The contrast between the old town with its traditional shophouses and markets and the modern town's hotels, restaurants, shopping centres and legendary nightlife (a legacy of oil and timber workers from around the world) is striking.

It isn't a big city and is the base for tours to the Mulu and Niah Caves and now has international hotels. It offers a bit of everything in the culinary stakes, as its very international community indicates.

There's a wealth of fruits and vegetables, seafood, game and meats at the Tamu Muhibbah markets, a must for visitors. Kuching laksa is very popular, along with Malay rice and spicy meats and vegetables, curries, grilled and steamed seafood. Diners can even choose between good chicken rice or Southern fried chicken.

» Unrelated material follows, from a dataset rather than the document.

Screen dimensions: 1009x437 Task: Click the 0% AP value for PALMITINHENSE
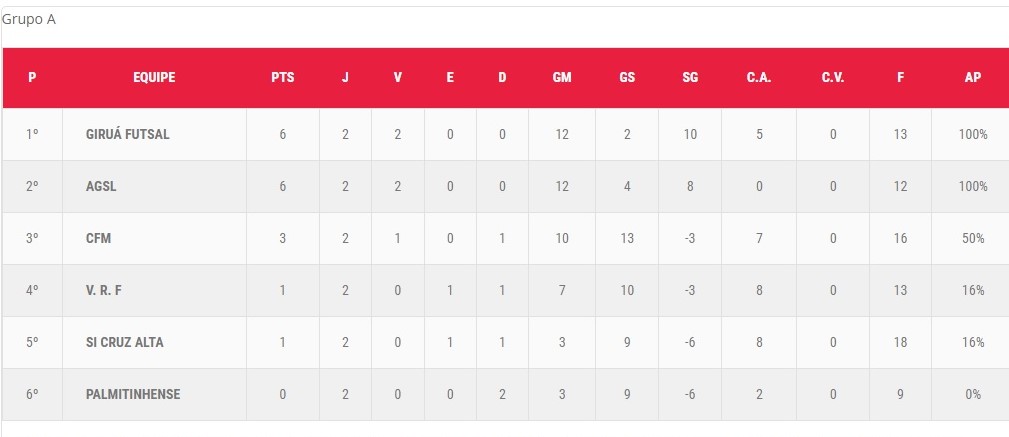click(973, 394)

Because of Miri's commercial interests and its location just south of Brunei and roughly half way between Kuching and Kota Kinabalu the city could take the role of the principal northern gateway for Sarawak's new "Culture-Adventure- Nature" tourism theme, the state and city have big plans for Miri, incorporated in a 10 year program called "Miri Resort City", scheduled for completion in 2005 and already underway.